Symantec recently released the findings of its 2010 Information Management Health Check Survey, the main message of which is that a majority of enterprises are not following their own advice when it comes to information management.
Eighty-seven percent of respondents believe in the value of a formal information retention plan, but only 46 percent actually have one, the survey found. Survey results also found that too many enterprises save information indefinitely instead of implementing policies that allow them to confidently delete unimportant data or records, and therefore suffer from rampant storage growth, unsustainable backup windows, increased litigation risk, and expensive and inefficient discovery processes.
The survey touched 1,700 companies-each with more than 500 employees-in 26 countries. Just over 90 percent of the respondents said they believe they should have a policy to delete data whenever it needs to be deleted.
Simple idea, but not so easy to implement
"The fact is, while most people think it's a good idea to just keep everything, it is not a good idea to keep everything forever," Reagan said. "The way companies are dealing with this today doesn't work. It doesn't work from a storage perspective because you just can't afford to keep everything forever. Infinite retention policies lead to infinite waste."
This is where the compounding comes into play.

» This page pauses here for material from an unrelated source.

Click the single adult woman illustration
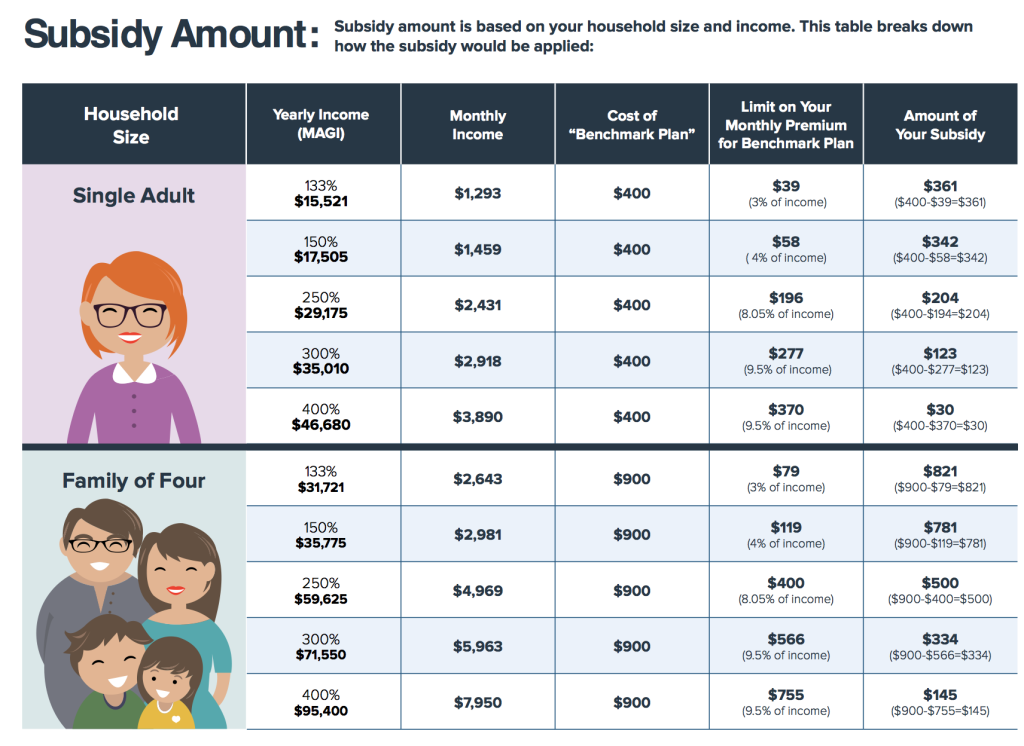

Companies that do not have clear data deletion policies keep building up data stores that are backed up each night or week, with nonsignificant files and other data lumped in that shouldn't be there.
The more that data compounds upon itself at each backup, the slower and more inefficient the backup and subsequent storage becomes.
"It also doesn't work from a recovery and discovery perspective," Reagan said. "Companies that have just kept everything on file with no real organizing factor to it end up in a serious disadvantage when it comes time to refute allegations that they've deleted e-mail inappropriately or haven't managed their information."
Why aren't companies getting a better handle on managing their data?
"People are taking the traditional way out," Reagan said. "In the past, companies have been buying storage, and they have a pretty well-thought-out process for that. It's very easy to throw storage at the problem. Deduplication can be added to help people store data better, but dedupe won't be the answer to everything. Dedupe will do what it can, but eventually companies are going to have to look closely at their data and start expiring some of it.
"I think people are deferring to the processes they've known and understood, and not taking it forward."
Eventually, companies will reach a point where this strategy is a "fail," Reagan said. They will completely run out of options for managing their data and eventually will have to make rapid decisions around what to delete, he said.
All this nonorganization of storage can end up to be a real cost center for businesses, especially when it comes to finding files in a window of time for litigation.
"The time it takes to recover some of these massive backups, or to find information for litigation or internal investigations, is enormous, and the cost is enormous. We've got some math that shows it's somewhere between 1,500 and 3,000 times more expensive to search and review information than to actually store it," Reagan said.
"The more we store, the bigger this downstream problem gets. And there is only a subset of companies that are actually aware of this and figuring it out."